Saved data entries:
====

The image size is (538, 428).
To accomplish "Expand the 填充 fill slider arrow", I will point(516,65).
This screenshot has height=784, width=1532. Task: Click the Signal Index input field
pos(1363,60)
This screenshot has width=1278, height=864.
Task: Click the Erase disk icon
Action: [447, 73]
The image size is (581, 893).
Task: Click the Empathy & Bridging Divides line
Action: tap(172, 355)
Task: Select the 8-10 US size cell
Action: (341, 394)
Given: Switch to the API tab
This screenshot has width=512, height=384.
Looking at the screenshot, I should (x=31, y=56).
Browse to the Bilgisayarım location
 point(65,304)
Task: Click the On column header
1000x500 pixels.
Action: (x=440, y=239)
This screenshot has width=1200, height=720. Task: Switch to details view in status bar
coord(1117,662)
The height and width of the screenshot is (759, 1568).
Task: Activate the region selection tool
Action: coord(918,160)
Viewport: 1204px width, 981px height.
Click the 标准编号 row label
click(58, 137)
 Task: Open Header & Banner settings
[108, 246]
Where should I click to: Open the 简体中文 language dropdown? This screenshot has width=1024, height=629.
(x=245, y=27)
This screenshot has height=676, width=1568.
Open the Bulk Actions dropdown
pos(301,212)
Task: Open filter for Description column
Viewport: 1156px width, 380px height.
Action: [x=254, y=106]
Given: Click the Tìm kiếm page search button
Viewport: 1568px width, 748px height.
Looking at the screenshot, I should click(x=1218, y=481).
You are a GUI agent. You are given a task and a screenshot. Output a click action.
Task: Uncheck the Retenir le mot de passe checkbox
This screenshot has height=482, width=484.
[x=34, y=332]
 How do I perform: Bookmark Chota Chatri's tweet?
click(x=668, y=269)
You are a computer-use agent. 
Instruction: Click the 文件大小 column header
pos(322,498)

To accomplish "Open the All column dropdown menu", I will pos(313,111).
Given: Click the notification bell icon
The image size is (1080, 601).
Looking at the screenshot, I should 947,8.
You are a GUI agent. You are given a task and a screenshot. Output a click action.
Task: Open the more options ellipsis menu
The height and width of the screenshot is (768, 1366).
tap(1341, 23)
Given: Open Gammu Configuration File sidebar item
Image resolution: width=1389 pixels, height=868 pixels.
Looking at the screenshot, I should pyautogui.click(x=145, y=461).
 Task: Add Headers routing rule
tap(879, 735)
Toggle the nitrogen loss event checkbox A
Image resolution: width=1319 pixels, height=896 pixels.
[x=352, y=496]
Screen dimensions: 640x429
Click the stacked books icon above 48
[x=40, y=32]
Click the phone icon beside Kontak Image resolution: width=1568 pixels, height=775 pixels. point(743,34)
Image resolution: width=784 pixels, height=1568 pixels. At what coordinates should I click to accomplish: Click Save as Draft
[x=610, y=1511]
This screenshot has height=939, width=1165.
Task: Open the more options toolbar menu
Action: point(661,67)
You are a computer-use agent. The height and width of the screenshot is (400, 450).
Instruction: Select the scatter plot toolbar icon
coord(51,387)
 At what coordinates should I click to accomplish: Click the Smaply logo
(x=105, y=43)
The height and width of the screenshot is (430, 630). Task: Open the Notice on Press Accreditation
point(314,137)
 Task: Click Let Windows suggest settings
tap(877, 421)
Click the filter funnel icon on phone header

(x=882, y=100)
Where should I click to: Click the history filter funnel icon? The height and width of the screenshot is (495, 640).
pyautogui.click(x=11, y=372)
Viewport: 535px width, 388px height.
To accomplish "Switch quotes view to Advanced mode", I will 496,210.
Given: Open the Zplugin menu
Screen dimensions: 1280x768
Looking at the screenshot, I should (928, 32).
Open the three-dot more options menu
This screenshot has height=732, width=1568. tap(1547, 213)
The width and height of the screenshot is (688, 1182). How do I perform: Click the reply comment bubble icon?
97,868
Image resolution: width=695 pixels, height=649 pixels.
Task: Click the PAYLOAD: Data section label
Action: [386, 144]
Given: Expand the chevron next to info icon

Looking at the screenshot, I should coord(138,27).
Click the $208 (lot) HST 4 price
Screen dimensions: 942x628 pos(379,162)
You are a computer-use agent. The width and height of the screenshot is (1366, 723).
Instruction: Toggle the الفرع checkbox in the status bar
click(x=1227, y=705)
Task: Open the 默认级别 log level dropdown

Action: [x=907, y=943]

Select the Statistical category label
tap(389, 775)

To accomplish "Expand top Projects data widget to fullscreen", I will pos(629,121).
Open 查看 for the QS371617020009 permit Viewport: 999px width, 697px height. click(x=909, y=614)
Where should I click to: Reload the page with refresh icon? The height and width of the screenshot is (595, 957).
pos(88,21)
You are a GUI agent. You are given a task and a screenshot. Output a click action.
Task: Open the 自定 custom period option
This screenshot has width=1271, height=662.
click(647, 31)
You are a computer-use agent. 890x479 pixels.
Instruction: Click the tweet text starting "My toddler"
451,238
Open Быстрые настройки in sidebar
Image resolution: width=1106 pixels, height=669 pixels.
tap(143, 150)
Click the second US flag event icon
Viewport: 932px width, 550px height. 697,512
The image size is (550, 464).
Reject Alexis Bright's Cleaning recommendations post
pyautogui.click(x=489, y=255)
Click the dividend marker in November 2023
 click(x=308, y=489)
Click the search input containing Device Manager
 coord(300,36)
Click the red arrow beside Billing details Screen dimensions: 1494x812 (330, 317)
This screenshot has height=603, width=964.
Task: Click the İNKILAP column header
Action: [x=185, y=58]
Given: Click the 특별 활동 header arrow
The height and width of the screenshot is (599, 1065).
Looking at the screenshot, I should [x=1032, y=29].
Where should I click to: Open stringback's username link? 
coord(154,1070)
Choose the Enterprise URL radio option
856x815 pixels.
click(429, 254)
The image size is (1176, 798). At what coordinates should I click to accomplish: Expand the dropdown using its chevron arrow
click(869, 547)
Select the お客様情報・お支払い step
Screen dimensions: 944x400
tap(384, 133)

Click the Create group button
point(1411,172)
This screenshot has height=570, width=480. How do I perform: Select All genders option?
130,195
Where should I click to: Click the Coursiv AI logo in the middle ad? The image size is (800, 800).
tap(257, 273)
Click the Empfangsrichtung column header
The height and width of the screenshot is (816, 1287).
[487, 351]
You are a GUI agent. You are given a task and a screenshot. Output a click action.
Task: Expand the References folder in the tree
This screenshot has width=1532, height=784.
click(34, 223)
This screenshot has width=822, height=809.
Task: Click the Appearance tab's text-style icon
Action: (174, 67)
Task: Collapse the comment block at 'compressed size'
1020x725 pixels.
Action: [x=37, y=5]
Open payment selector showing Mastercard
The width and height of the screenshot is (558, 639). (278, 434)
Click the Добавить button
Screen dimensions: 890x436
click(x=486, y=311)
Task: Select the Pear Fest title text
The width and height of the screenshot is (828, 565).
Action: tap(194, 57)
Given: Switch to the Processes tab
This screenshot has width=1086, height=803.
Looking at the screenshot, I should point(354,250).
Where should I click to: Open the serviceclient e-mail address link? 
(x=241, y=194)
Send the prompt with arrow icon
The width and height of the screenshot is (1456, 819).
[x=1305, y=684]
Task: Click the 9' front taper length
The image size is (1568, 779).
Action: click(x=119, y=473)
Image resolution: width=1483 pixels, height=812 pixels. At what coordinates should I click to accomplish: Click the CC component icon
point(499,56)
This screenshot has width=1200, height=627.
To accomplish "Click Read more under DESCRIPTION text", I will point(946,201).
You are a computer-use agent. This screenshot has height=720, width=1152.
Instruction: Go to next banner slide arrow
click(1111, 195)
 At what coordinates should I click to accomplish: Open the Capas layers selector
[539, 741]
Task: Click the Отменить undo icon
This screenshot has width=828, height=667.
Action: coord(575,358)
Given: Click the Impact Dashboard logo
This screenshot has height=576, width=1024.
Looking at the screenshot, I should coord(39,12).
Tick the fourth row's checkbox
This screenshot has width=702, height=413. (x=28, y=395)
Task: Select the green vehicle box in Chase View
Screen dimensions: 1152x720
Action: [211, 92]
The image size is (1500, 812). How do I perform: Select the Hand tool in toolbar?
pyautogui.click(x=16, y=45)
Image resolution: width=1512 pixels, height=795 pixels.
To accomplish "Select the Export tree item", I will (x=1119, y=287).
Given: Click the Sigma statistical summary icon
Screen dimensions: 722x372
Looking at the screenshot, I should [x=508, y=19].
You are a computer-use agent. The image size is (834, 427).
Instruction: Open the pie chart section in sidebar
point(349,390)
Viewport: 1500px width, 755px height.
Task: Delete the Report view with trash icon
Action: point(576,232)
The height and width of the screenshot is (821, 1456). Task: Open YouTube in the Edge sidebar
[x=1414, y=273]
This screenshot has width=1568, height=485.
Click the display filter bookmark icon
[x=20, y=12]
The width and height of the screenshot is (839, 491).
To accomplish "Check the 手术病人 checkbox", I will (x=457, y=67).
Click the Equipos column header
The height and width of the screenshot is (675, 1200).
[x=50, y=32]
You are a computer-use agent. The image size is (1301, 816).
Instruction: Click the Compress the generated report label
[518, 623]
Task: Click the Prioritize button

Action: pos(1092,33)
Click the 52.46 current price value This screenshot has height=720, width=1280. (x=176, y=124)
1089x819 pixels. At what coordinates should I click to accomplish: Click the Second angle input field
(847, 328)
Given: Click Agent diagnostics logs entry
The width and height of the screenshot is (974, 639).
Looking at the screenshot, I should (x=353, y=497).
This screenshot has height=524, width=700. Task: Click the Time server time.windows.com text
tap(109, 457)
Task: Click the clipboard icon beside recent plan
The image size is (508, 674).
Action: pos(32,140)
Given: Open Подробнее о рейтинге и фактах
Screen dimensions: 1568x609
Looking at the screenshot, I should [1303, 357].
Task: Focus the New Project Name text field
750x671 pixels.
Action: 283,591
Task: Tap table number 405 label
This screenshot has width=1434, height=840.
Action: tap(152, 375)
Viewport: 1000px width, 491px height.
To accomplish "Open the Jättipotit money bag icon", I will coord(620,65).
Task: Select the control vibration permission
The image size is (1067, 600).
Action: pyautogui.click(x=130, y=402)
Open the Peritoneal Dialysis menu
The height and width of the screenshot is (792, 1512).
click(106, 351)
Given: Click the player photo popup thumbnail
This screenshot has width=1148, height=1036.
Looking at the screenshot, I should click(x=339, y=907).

====

*ASSIGNED TASK:* Looking at the data above, give the number of lines that include "will"; add nothing else.

*RESPONSE TO THE EXERCISE:* 8